Transcribe the data below word for word, starting at the line that contains "You are a computer-use" and continuing through the end of the data, with both ends included. Leave the pictures out of your answer.
═══ ENTRIES PROVIDED
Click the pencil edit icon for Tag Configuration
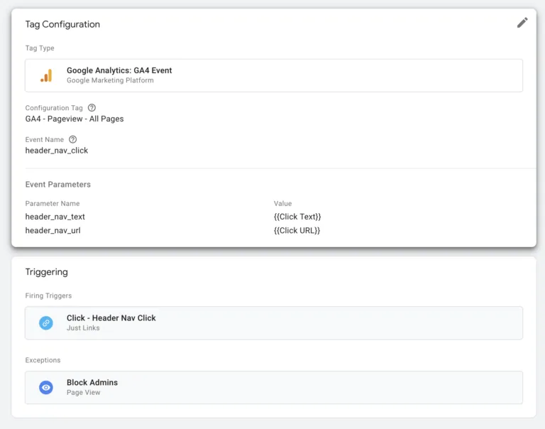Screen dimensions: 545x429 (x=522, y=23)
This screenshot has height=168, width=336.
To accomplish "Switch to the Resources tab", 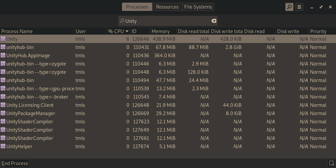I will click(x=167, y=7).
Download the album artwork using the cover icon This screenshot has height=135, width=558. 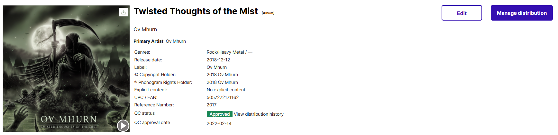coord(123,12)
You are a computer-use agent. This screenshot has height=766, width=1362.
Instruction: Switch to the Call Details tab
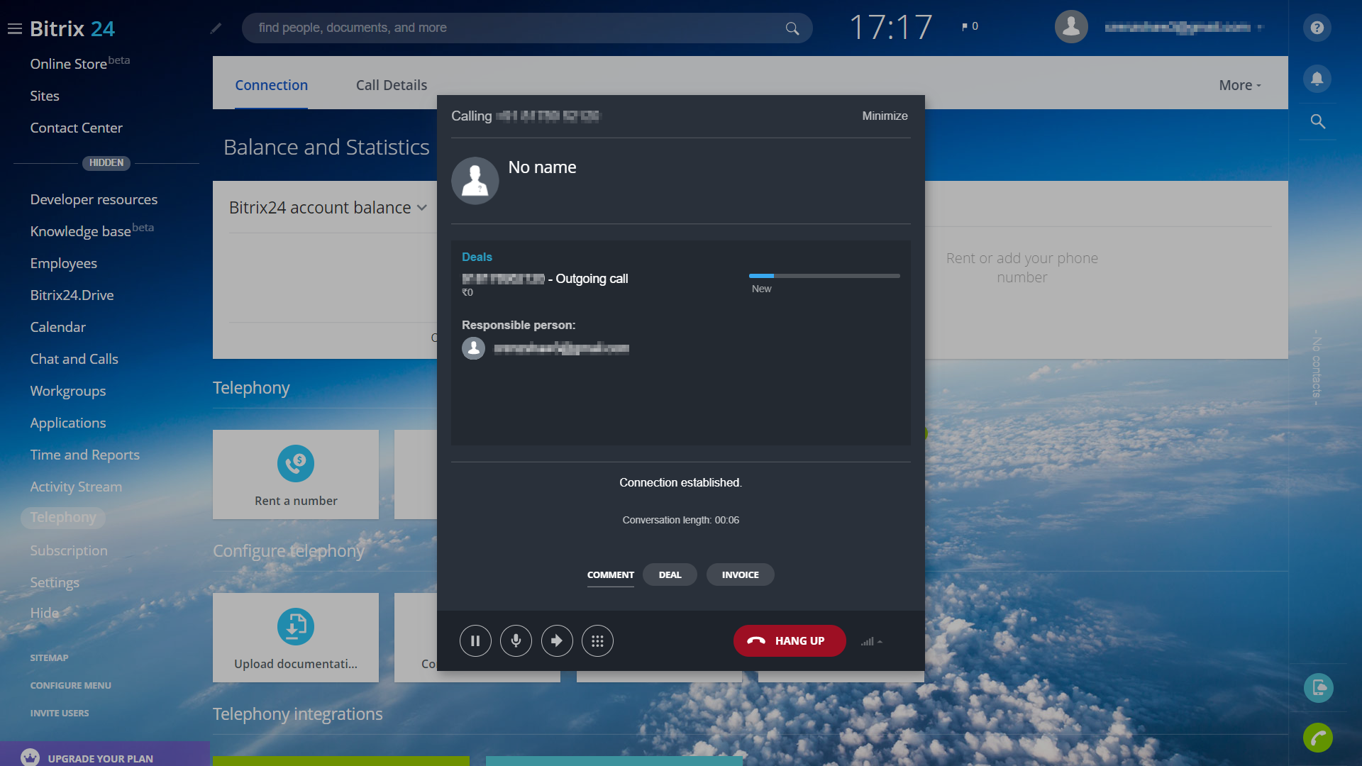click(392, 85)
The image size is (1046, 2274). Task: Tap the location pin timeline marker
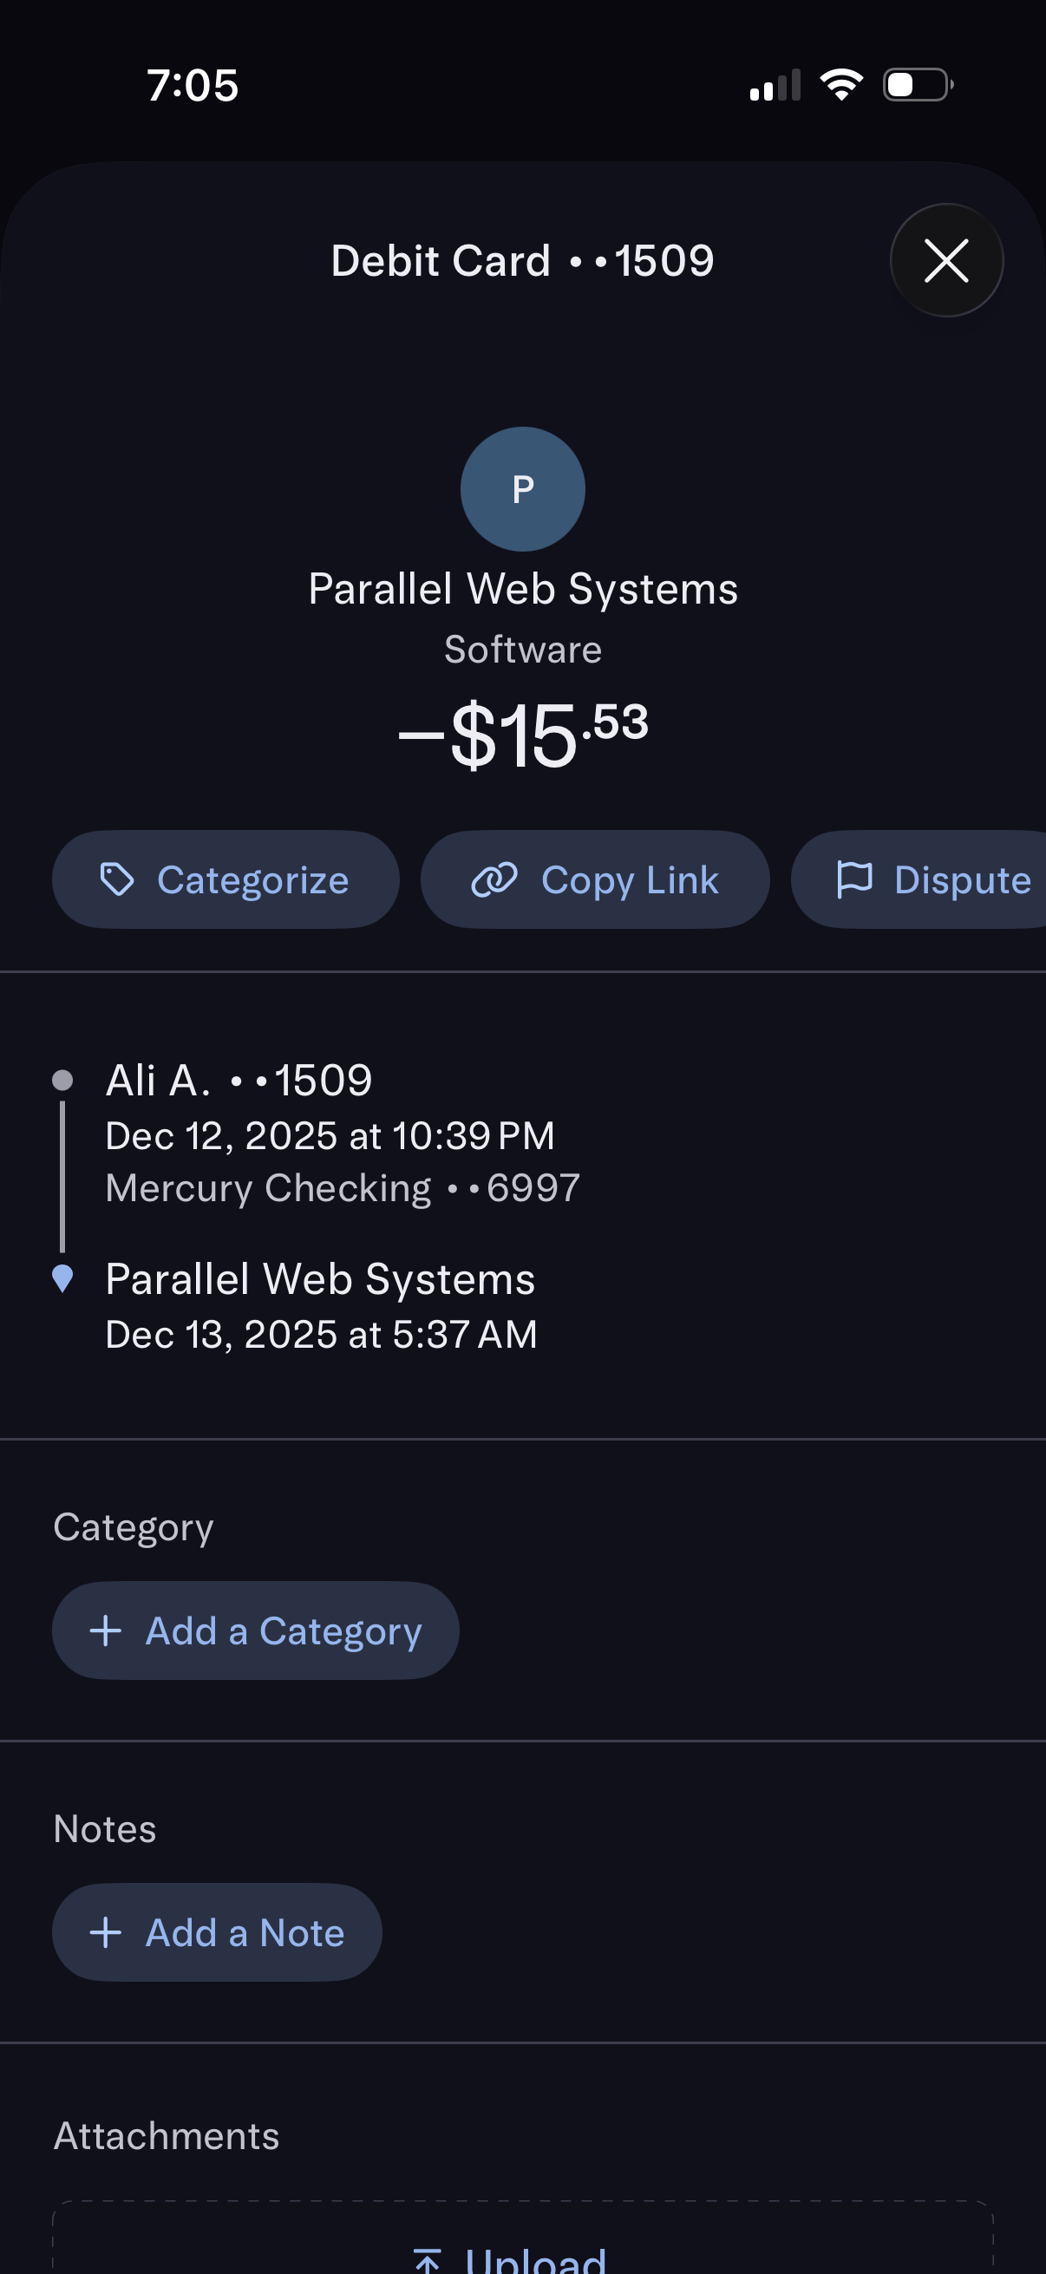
══════
**SOLUTION TO THE EXERCISE:**
You are a computer-use agent. This screenshot has height=766, width=1362.
Instruction: Switch to the Call Details tab
click(392, 85)
The image size is (1046, 2274). Task: Tap the location pin timeline marker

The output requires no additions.